Personas and Football

This year I’m once again in the Pick a Loser football pool*. Each week, I pick an NFL team that I believe will lose and if they don’t lose, I’m out of the pool. So, for example, the first week I selected my team, the Chicago Bears, to lose (so much for fan support). They complied so I'm still in play. I can only select a team once; therefore, da Bears are off limits for the rest of the season (even though I’m fairly confident they’ll lose another game or two).

My point here is not to kvetch about our quarterback (don’t get me started) or our running back (oy), but to mention that once you Pick a Loser, you start experiencing the NFL games a bit differently. It’s not that you’re actually outright rooting for them to lose (poor sportsmanship, old bean, not at all done), but you begin to look at which team excels in mishaps, penalties, and/or position weakness, or which team is thrown off stride by an unexpected change in personnel, and how you can exploit that to ‘win’ that week.
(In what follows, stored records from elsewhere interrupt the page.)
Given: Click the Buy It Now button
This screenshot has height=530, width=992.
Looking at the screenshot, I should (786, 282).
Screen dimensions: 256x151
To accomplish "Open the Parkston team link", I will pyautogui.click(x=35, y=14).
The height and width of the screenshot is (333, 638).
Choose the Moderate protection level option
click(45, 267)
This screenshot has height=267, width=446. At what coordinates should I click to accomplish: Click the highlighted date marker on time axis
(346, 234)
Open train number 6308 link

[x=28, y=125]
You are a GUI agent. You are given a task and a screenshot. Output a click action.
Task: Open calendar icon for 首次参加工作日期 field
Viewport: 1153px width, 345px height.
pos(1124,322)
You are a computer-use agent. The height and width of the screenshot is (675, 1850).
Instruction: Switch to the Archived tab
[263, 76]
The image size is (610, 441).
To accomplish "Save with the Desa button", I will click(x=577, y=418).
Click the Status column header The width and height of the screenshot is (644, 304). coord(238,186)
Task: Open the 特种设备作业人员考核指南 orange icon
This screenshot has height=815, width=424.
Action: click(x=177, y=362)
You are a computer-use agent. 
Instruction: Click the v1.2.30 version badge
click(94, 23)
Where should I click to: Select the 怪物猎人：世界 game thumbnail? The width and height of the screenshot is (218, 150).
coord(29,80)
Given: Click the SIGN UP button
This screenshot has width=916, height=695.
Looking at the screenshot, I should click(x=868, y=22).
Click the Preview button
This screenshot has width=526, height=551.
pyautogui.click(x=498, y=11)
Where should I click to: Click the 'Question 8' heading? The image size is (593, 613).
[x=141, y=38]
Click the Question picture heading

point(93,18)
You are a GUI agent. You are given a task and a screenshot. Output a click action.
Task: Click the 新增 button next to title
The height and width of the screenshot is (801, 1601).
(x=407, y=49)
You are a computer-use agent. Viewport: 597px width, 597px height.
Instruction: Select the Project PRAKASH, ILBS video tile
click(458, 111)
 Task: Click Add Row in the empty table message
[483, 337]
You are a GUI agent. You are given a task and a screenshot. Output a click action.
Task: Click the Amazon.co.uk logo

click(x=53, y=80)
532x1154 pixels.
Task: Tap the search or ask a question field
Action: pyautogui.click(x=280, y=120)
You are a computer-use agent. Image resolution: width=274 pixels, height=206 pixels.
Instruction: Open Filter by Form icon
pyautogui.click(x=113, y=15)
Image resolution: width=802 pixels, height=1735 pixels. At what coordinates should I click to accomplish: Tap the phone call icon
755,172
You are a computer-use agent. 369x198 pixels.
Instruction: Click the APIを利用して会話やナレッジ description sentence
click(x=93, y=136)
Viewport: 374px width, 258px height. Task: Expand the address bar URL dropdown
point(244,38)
In other words, when picking a loser I am adopting a different persona than when I pick a team to win. I have different goals and objectives, looking at the stats (data) differently and end up going down a different path (workflow) to make my selection.

This, my friend, is the point of having personas on a project. You use them to identify the different ways a user needs to interact with your product -- their point of view determines the different paths and interactions they need to take in order to achieve their goals and objectives. Once you know the different points of view, it’s a lot easier to design a flexible workflow that accommodates your users. A win-win for all.

As for me, I survived week 2 (the Chiefs in case you're interested) and now need to figure out my week 3 loser.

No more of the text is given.